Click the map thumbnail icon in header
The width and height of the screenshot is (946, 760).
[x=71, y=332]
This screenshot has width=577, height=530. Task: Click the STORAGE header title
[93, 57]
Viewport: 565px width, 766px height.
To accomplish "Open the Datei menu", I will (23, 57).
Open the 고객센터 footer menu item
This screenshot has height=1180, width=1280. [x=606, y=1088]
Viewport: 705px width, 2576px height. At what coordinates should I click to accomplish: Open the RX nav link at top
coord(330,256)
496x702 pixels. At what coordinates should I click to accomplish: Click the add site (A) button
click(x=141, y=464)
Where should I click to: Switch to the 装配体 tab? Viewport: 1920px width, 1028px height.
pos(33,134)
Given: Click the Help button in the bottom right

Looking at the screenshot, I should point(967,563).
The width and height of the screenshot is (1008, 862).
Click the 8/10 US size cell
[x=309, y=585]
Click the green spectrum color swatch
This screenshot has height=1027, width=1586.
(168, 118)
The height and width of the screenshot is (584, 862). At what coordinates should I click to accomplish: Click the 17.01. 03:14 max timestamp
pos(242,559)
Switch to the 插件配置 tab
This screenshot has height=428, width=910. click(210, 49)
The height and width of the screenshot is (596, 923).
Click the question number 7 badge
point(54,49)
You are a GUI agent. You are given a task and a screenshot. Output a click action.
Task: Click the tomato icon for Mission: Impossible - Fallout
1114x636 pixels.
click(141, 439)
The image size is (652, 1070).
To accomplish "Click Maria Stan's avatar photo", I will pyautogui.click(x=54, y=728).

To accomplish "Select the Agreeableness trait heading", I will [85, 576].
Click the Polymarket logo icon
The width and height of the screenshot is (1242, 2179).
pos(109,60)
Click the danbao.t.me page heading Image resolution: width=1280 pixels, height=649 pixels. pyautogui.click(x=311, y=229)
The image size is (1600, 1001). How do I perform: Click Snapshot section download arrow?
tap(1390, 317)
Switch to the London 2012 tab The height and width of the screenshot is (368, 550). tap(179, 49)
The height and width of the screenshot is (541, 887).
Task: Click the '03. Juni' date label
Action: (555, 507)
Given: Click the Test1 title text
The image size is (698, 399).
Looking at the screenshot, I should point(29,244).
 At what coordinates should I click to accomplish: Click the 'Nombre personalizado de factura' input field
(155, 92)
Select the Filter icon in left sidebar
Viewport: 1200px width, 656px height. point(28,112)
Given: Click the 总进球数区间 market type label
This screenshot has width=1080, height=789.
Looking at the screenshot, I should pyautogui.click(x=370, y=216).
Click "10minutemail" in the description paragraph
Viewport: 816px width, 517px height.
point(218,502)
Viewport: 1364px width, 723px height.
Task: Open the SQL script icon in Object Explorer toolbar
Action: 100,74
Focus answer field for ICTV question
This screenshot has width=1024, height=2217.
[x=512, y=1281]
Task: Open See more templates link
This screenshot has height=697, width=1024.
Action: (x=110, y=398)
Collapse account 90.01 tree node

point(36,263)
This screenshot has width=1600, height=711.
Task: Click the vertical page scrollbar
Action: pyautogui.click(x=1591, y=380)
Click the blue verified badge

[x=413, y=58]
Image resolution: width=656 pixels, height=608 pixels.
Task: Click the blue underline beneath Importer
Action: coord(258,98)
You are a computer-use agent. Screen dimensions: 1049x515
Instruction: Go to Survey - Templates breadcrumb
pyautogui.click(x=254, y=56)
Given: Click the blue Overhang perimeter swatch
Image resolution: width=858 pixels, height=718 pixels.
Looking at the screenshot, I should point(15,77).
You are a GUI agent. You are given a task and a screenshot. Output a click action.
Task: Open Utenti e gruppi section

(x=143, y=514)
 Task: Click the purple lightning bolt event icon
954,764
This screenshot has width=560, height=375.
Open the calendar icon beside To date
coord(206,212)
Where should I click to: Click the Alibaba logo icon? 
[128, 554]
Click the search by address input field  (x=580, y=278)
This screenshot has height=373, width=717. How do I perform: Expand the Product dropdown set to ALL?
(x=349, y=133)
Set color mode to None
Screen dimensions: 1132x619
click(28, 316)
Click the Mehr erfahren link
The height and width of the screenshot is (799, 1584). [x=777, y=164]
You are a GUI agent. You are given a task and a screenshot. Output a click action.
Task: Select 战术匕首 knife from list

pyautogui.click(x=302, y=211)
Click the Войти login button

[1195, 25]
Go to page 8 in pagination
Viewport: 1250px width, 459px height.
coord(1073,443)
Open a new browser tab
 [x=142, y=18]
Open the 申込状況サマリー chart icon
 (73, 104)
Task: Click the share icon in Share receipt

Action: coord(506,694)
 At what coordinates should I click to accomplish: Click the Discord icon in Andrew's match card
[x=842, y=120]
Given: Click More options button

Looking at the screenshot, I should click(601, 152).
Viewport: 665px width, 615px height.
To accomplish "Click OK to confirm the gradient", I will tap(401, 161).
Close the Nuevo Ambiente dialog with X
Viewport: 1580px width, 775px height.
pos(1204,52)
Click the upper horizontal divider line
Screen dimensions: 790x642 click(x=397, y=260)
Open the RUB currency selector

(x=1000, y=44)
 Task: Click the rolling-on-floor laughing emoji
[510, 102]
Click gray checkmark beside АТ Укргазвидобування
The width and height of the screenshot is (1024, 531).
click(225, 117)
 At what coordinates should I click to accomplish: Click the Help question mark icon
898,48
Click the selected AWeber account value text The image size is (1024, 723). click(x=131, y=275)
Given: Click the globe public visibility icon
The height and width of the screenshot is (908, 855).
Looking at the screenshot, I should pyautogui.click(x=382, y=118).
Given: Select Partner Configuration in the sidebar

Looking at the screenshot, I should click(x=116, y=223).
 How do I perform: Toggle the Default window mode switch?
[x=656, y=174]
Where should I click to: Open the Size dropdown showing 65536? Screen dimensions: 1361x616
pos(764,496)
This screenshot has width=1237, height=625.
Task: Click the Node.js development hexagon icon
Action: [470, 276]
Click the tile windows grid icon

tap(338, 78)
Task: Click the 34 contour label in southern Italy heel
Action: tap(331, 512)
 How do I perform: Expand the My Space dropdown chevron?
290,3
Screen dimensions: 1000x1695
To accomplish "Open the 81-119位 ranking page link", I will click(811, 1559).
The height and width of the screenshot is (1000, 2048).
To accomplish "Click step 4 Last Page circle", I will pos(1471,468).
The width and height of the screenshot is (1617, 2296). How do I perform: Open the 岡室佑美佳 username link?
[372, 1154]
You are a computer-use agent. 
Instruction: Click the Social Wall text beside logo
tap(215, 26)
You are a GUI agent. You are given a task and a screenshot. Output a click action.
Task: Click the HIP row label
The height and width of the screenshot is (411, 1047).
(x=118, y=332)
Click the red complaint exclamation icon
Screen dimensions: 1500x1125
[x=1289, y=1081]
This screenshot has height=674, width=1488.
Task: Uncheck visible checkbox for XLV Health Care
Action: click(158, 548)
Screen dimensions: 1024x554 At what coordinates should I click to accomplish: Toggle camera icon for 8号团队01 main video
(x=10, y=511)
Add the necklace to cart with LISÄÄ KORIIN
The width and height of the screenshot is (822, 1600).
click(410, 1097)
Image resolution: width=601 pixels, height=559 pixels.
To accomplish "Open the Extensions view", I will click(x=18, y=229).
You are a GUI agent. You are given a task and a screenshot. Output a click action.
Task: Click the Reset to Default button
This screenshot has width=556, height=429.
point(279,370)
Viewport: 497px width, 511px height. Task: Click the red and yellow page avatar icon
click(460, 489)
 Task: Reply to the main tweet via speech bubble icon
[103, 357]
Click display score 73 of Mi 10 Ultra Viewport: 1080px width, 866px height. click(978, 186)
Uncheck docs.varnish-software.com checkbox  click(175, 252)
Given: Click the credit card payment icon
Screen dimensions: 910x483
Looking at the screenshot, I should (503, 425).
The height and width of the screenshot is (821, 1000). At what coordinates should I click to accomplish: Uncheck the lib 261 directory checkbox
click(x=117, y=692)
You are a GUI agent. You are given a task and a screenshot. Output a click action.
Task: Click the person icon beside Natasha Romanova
________________
→ Task statement
Given the records above, reproduce precisely and only the lines between the line holding "Given: Click the Test1 title text" and the line holding "the description paragraph", inclusive.

→ Written solution
Given: Click the Test1 title text
The image size is (698, 399).
Looking at the screenshot, I should point(29,244).
 At what coordinates should I click to accomplish: Click the 'Nombre personalizado de factura' input field
(155, 92)
Select the Filter icon in left sidebar
Viewport: 1200px width, 656px height. point(28,112)
Given: Click the 总进球数区间 market type label
This screenshot has width=1080, height=789.
Looking at the screenshot, I should pyautogui.click(x=370, y=216).
Click "10minutemail" in the description paragraph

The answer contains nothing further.